▶ [YOUR INSTRUCTIONS]
Everything from the line that contains "CRA at Forty (238, 2457)" to the end of the records below, both lines included, should be transcribed exactly and returned alone.

------ EXTRACTED ENTRIES

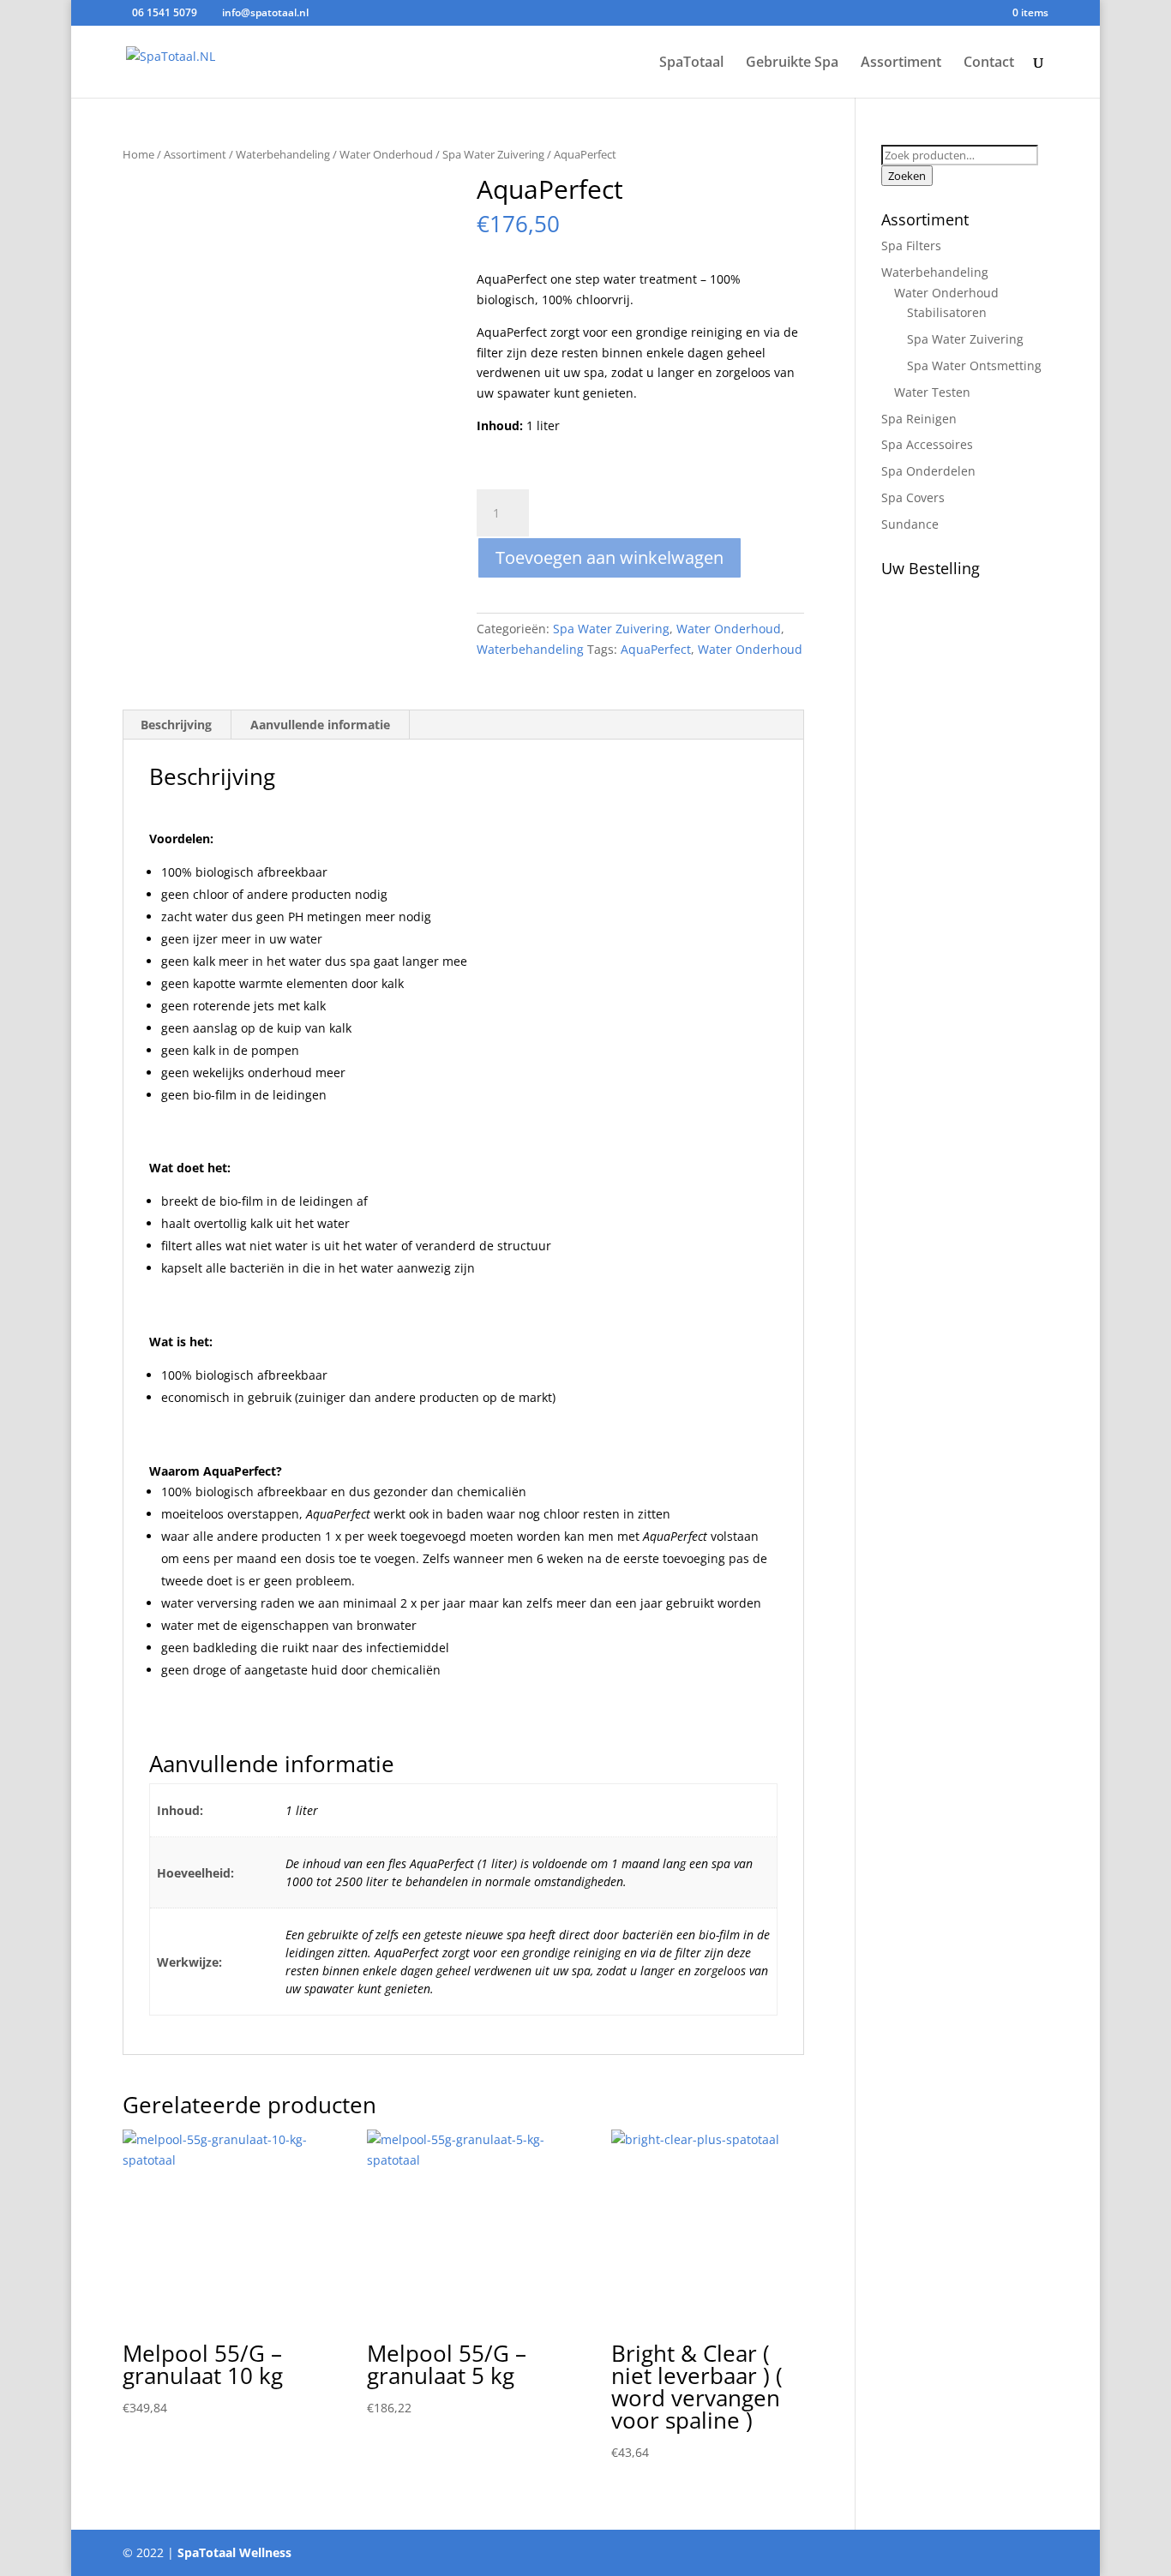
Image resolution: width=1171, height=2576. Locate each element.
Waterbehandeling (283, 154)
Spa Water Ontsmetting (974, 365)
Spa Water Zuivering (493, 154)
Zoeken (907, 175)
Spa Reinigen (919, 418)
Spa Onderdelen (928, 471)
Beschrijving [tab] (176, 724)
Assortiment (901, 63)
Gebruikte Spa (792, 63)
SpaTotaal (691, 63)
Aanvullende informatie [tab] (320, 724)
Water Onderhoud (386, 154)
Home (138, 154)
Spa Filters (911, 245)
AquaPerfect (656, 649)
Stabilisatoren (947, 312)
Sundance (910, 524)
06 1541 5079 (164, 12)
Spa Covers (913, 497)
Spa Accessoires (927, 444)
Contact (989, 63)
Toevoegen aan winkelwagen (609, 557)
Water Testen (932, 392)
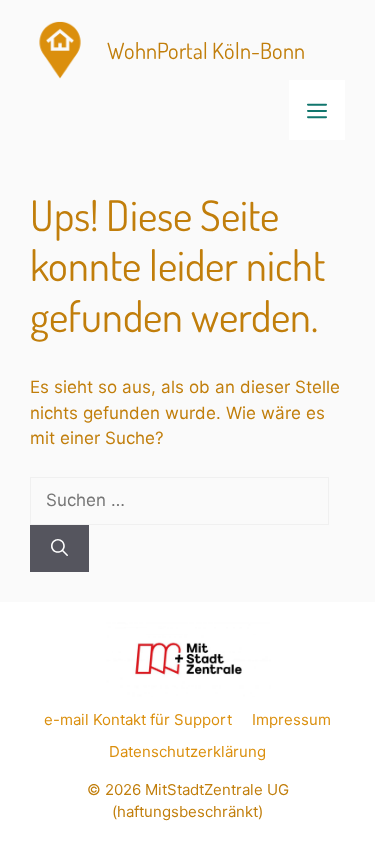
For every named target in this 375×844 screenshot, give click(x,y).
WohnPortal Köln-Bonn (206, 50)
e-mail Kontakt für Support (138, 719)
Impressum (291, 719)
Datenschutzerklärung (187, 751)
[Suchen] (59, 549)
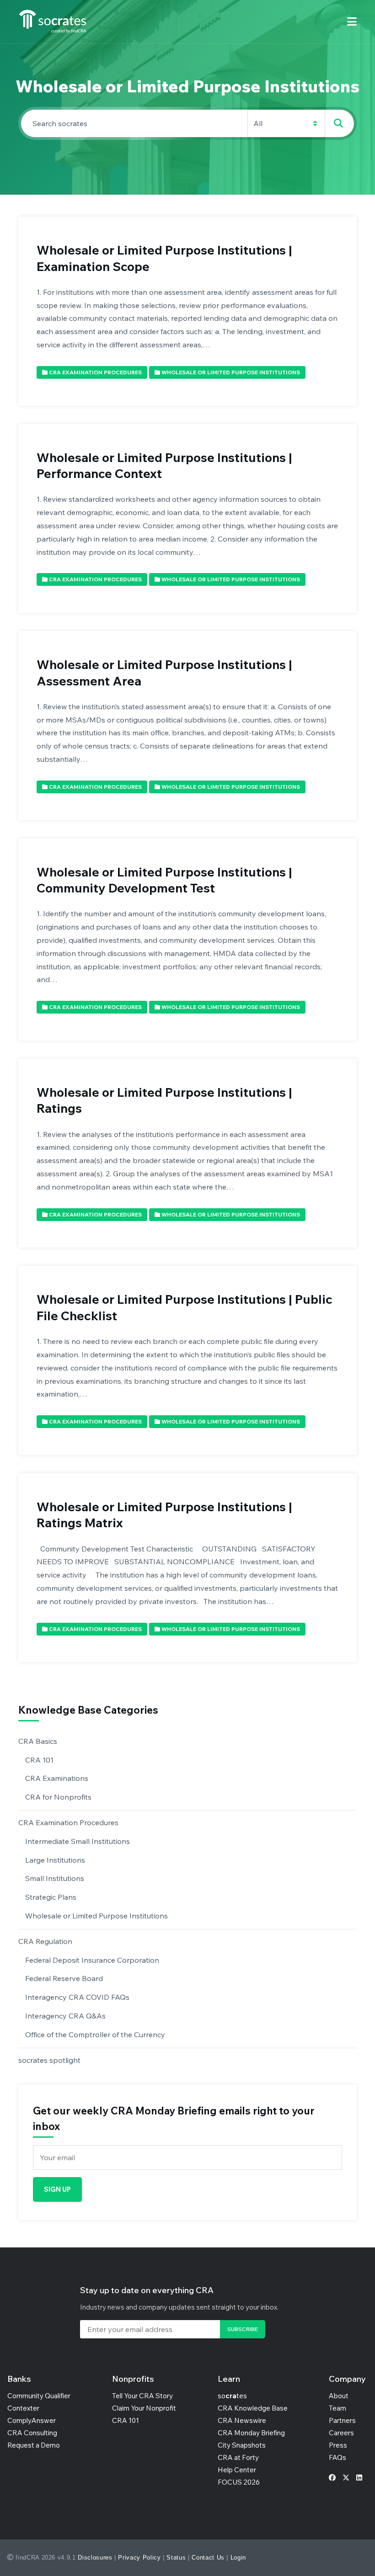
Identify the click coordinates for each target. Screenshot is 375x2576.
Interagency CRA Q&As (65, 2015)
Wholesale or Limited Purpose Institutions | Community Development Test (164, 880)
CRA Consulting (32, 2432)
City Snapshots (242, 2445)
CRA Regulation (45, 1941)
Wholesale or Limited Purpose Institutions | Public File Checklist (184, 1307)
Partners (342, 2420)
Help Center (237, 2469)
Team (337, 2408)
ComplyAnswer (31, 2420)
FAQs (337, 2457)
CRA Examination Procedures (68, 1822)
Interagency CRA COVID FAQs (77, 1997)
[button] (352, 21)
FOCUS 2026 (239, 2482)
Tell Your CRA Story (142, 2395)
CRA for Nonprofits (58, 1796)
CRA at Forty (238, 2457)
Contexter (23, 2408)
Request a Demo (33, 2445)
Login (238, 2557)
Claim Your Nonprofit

------------

▶ [OUTPUT BELOW]
CRA at Forty (238, 2457)
Contexter (23, 2408)
Request a Demo (33, 2445)
Login (238, 2557)
Claim Your Nonprofit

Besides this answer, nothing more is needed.